Required work
Using the listing below, report how many lines contain the word "Maximize" and give no other words.

START Supplied information

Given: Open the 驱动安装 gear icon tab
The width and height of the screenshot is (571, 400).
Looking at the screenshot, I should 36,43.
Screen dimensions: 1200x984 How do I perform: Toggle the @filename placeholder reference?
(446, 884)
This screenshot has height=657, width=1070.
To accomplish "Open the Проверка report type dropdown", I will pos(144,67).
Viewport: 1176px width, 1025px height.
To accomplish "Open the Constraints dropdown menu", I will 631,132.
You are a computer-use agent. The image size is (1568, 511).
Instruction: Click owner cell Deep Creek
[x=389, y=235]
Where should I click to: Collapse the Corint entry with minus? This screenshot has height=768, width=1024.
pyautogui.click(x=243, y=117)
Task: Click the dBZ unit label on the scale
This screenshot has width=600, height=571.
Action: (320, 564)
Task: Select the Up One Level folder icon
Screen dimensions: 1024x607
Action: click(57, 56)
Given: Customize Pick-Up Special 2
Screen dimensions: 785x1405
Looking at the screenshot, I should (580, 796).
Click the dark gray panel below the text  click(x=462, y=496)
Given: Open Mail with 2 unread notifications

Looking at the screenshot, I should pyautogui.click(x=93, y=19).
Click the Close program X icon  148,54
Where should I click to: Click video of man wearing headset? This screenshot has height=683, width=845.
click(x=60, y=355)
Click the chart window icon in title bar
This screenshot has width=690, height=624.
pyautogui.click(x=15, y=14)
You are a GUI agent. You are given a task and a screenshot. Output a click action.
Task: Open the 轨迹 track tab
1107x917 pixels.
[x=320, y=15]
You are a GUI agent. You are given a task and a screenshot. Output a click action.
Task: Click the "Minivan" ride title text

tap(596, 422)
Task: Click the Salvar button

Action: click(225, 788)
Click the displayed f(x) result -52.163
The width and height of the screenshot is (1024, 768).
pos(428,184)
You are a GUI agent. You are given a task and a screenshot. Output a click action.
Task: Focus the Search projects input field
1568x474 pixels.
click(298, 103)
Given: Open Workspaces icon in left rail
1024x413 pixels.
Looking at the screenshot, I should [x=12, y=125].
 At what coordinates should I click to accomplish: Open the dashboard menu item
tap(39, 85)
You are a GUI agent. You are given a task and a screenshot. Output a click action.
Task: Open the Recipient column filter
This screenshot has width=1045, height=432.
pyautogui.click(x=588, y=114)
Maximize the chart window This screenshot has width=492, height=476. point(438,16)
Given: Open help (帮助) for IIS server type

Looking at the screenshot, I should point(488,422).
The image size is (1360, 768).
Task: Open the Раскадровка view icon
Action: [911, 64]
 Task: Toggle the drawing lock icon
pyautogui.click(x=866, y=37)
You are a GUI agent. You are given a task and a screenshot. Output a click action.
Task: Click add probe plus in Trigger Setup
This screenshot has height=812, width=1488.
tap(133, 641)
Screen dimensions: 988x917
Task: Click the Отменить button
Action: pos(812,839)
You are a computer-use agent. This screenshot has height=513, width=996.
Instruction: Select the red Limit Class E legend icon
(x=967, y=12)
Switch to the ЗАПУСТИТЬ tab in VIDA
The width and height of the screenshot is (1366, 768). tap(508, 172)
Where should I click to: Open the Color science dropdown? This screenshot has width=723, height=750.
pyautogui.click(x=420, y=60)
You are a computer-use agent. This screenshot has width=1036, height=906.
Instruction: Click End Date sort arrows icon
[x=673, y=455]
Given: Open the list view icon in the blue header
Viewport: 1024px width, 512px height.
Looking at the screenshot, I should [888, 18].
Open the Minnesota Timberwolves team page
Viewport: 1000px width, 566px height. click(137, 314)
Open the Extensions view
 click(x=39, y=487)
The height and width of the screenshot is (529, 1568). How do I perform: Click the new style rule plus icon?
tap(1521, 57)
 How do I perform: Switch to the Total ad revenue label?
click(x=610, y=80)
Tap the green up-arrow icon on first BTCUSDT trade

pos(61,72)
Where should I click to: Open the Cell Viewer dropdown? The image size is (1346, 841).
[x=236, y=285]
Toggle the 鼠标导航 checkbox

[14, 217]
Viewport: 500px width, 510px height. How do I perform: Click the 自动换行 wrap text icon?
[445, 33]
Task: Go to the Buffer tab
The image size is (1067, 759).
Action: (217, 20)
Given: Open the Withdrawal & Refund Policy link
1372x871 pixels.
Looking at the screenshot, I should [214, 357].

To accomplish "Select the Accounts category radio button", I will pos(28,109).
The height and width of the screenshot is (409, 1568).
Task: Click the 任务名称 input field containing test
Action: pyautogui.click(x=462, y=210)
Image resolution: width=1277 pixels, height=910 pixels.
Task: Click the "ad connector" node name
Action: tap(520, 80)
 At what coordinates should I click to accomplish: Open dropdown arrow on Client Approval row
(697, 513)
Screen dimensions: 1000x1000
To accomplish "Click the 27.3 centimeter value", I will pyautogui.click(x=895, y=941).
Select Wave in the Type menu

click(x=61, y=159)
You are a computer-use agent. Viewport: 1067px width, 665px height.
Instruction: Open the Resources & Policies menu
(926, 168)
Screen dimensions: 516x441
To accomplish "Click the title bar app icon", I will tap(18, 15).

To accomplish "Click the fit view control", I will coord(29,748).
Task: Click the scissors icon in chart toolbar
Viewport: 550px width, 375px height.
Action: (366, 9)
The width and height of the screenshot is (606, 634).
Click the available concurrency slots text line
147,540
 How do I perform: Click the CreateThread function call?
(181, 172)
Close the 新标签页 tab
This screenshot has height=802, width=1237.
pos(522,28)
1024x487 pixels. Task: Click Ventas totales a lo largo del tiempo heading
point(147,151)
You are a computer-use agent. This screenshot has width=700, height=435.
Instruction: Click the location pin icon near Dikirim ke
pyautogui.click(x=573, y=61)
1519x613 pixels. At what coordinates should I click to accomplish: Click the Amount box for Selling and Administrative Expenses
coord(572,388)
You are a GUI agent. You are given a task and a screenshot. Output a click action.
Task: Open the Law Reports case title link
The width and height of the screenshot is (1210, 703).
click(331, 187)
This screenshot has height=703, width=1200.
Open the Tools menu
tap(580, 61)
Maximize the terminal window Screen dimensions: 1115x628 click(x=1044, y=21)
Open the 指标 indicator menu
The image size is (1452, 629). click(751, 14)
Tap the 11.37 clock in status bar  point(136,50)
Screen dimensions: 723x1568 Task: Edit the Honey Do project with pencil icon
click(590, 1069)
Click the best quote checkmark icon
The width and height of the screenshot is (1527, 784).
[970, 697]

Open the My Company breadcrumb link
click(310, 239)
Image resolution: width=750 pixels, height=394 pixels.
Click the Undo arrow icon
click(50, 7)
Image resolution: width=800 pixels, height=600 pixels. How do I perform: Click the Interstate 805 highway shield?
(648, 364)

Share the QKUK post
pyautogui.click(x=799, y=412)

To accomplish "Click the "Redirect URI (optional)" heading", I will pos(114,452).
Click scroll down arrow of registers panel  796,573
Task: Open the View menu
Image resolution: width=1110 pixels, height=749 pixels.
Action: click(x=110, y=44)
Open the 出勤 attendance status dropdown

END Supplied information

Answer box
2